I’ve heard the question, “who would you like to have a conversation with-dead or alive-if you could?” Most answers deal with celebrities, historical figures or Presidents-I have never been able to come up with a honest answer. I mean, when asked the question, nothing comes to mind.
Last weekend I spent some time at the Viking Cemetery in preparation for Memorial Day. I have no interest in my own death however the end of life really intrigues me. The meaning of life, the gift of eternal life or reuniting with friends and family all come to mind when I think of death. Being at a cemetery is also prime time to be nostalgic and remember-a real chance to roll through the memories you have of its’ current residents. That’s where I finally found my answer to the question of who would I want to speak, whether they were dead or alive.
Growing up around Viking, Minnesota was pretty good in the seventies. I spent a lot of time outdoors, got to be around animals and my friends were great-they’re still my friends today. What made it even better were the people that would make a difference later in my life. Some of these people were actual teachers while many of them taught by the example of their life. These were mostly quiet people who just lived and worked and raised great families and supported their community, their church and their school. They volunteered to do things without the expectation of acknowledgment and helped a neighbor when they needed it-without being asked. I had a great base of character from which to draw and take for my own and use the rest of my life. I was lucky.
So last week-end, I saw the headstones and grave markers of many of these people. I thought of how many of them had encouraged me in different endeavors or simply attended school functions and watched me, and others; play our solo, play sports or just kept us safe while we played. I thought of how I would observe some of these people to see how they worked and I would then emulate their actions. They all had special talents but some of them were skilled in trades and I would wonder how a person could accumulate such knowledge, so I would ask them. There were people who ran small business in town or farmed too, I always admired these people and their lives motivated me.
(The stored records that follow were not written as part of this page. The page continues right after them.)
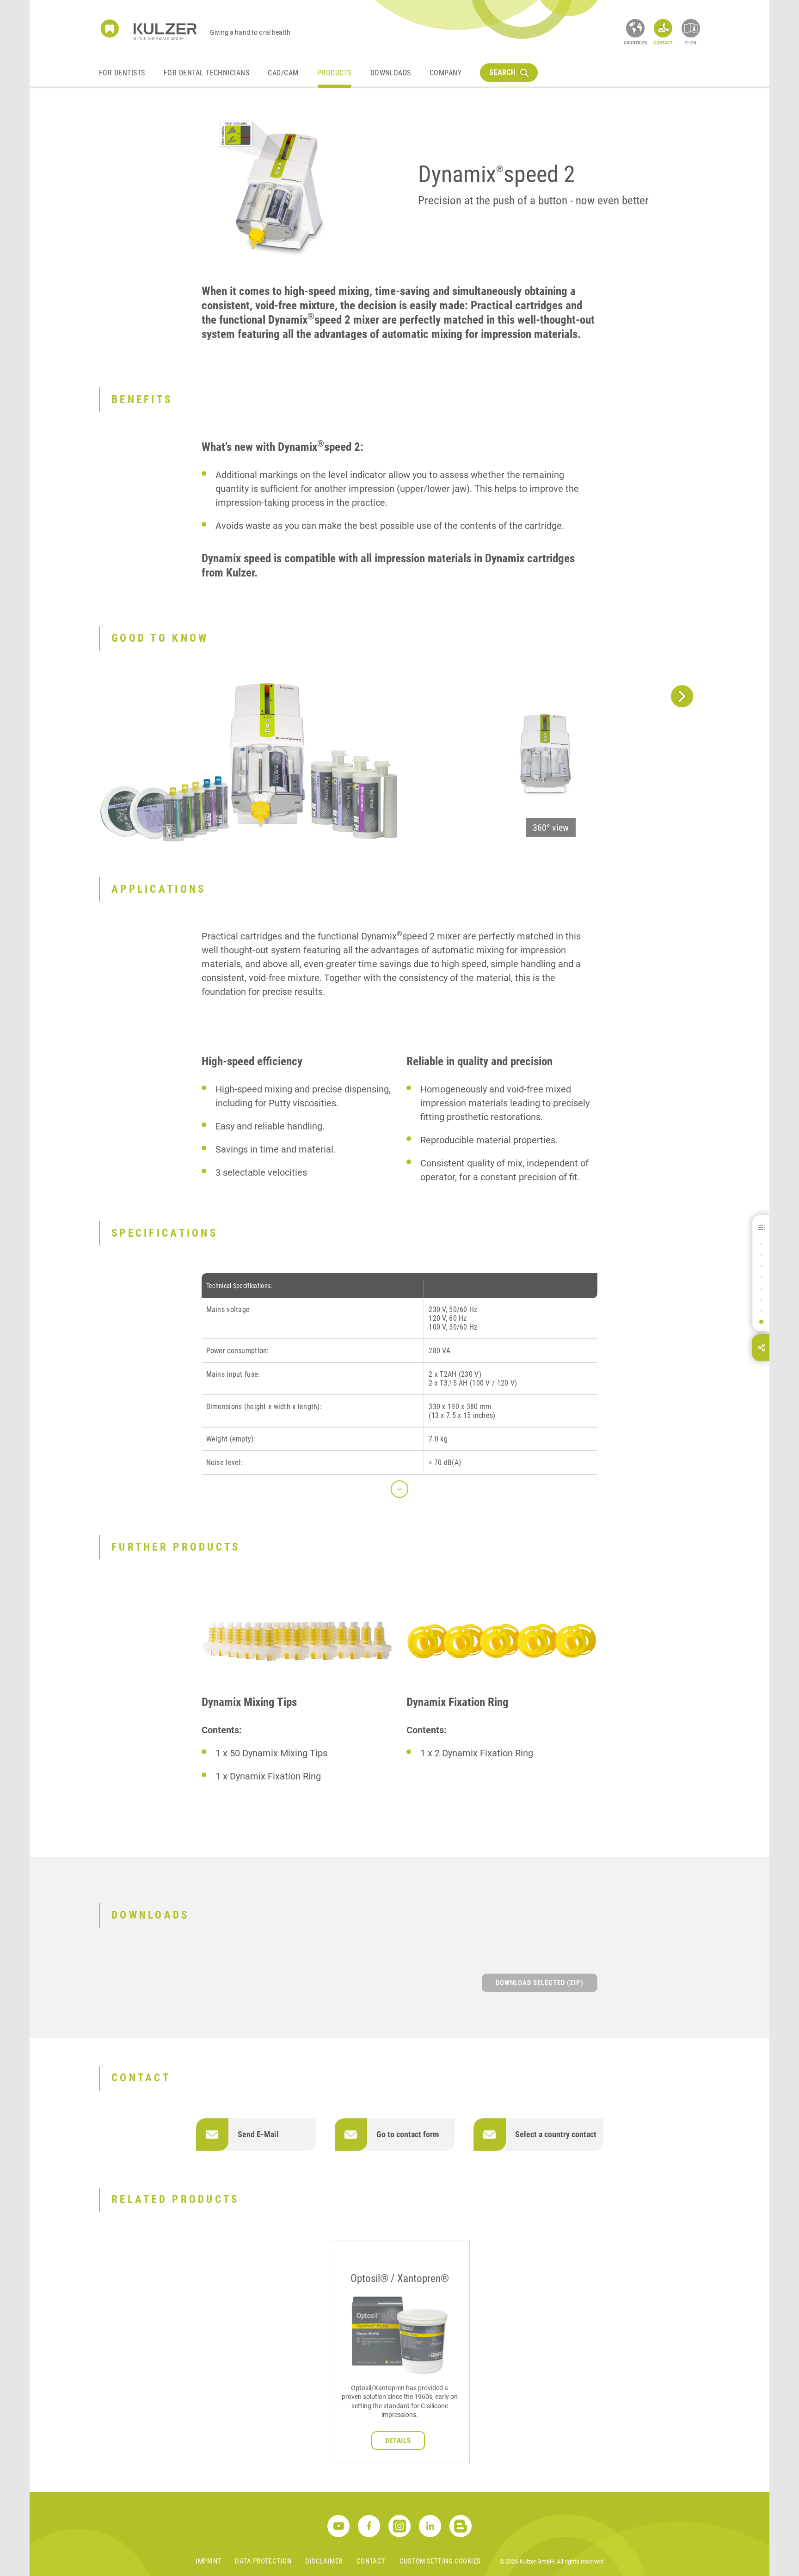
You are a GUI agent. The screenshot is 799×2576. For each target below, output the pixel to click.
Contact (371, 2561)
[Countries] (635, 28)
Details (398, 2440)
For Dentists (122, 72)
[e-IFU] (691, 28)
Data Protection (263, 2561)
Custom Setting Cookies (440, 2561)
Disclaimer (324, 2561)
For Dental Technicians (207, 72)
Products (334, 72)
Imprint (208, 2561)
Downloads (390, 72)
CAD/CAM (283, 72)
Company (445, 72)
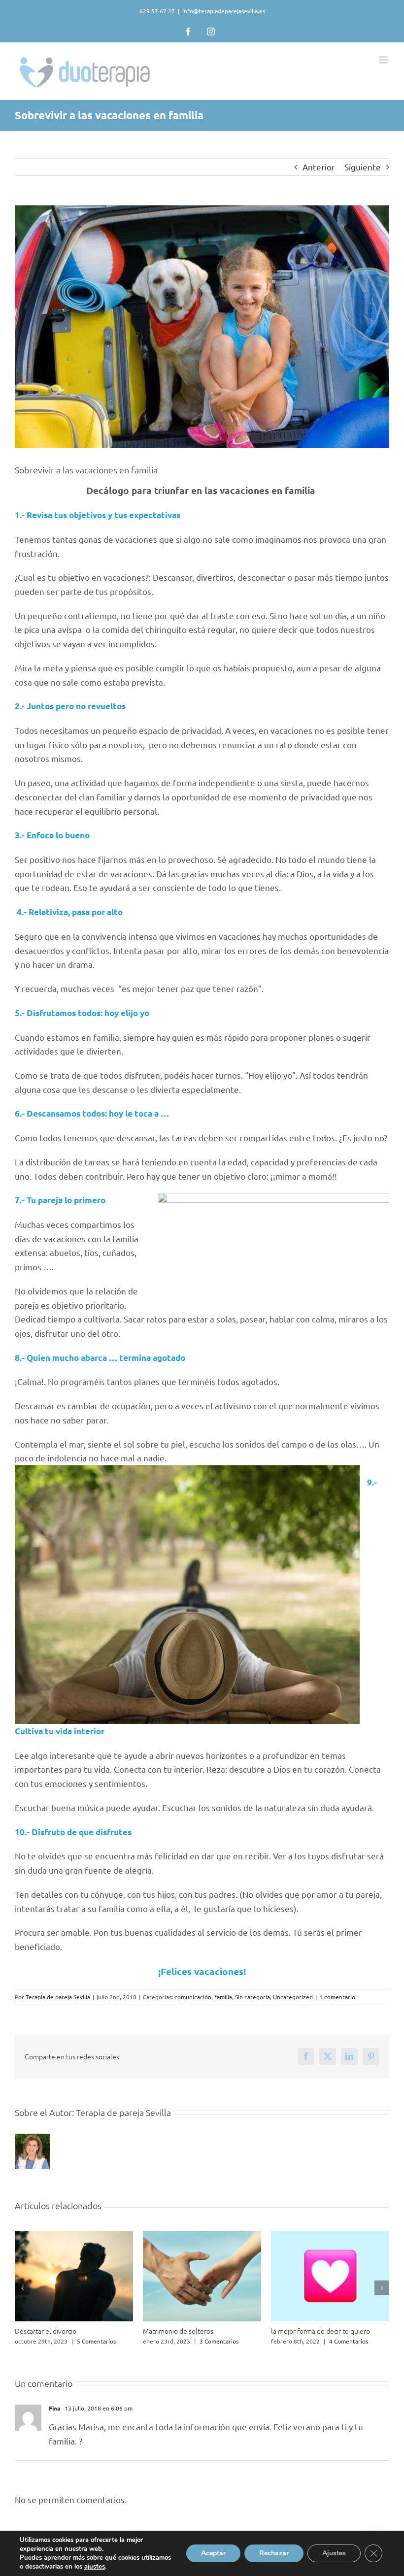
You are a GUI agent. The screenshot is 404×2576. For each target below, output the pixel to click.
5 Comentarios (352, 2341)
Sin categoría (252, 1997)
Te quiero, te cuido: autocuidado (63, 2331)
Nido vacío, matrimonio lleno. (187, 2331)
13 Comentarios (218, 2341)
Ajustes (334, 2553)
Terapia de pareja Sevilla (58, 1997)
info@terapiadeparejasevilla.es (223, 11)
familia (223, 1997)
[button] (22, 2287)
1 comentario (337, 1997)
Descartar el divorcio (302, 2331)
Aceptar (213, 2553)
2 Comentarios (86, 2341)
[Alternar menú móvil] (384, 60)
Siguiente (362, 167)
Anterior (319, 167)
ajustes (94, 2566)
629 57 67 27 (157, 11)
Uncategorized (293, 1997)
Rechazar (274, 2553)
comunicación (192, 1997)
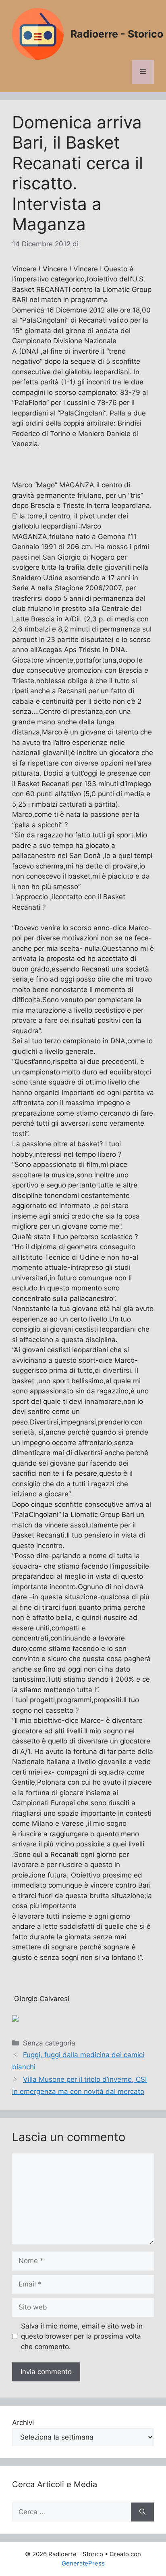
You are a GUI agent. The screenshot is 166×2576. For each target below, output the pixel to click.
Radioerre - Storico (117, 34)
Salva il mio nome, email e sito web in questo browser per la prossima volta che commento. (82, 2336)
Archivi (23, 2423)
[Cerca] (142, 2512)
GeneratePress (83, 2563)
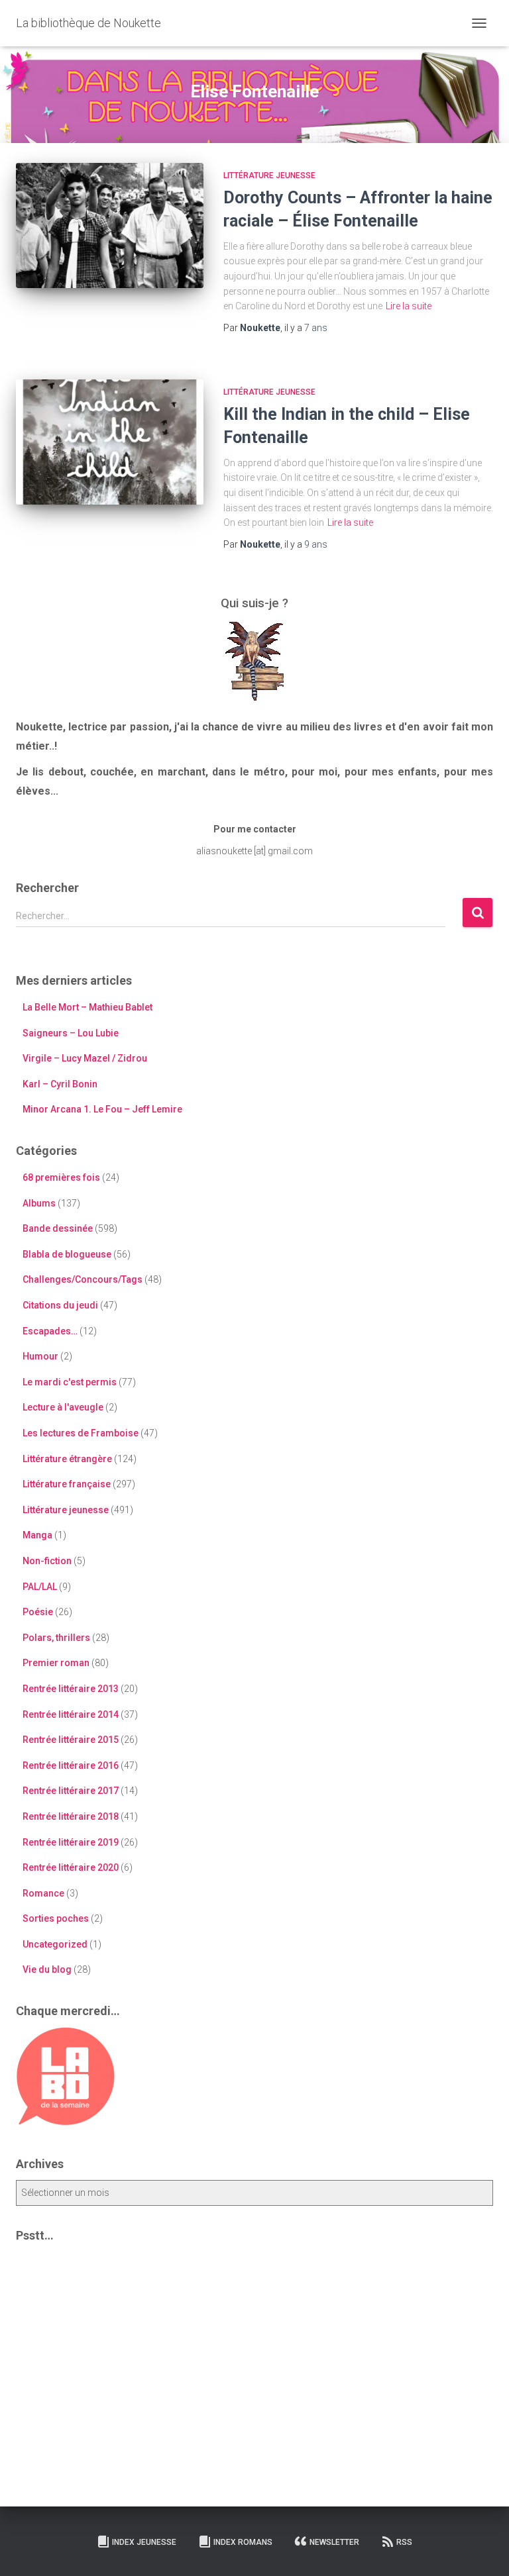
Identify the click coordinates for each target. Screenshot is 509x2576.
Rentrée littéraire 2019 (71, 1842)
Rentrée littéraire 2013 (71, 1688)
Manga (37, 1535)
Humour (40, 1356)
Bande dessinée (58, 1228)
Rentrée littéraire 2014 (71, 1714)
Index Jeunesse (144, 2542)
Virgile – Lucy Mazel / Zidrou (85, 1058)
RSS (404, 2542)
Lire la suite (408, 306)
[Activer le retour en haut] (483, 2549)
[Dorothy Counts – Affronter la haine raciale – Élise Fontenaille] (109, 225)
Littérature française (67, 1484)
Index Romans (242, 2542)
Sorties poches (56, 1918)
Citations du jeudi (60, 1305)
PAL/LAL (40, 1586)
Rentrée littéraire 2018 (71, 1816)
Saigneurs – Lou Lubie (71, 1033)
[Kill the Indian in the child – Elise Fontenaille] (109, 441)
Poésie (38, 1612)
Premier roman (56, 1663)
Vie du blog (47, 1969)
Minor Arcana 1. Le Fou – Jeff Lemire (102, 1109)
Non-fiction (47, 1561)
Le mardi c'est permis (70, 1382)
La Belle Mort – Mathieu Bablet (87, 1007)
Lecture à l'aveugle (63, 1407)
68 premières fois (61, 1177)
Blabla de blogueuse (67, 1254)
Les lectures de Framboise (81, 1433)
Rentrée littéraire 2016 (71, 1765)
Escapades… (50, 1331)
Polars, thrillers (56, 1637)
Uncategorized (55, 1944)
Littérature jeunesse (269, 175)
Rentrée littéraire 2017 (71, 1790)
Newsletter (334, 2542)
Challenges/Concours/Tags (82, 1279)
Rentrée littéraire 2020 (71, 1867)
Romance (43, 1893)
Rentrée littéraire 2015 (71, 1739)
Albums (39, 1203)
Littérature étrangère (67, 1459)
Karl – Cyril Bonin (60, 1084)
If I were to have a chance to speak with these people, what would I ask? Honestly, I would ask them how I did. I would ask them questions about the actions that mentored my own growth too however I think I would ask them how I did with the gifts they gave me-without even knowing they were given. I would also thank them for living the kind of life that I could use as a pattern for my own.
So I finally have an answer to the question. I also have a place to go to remember where I came to be me and I know who to thank.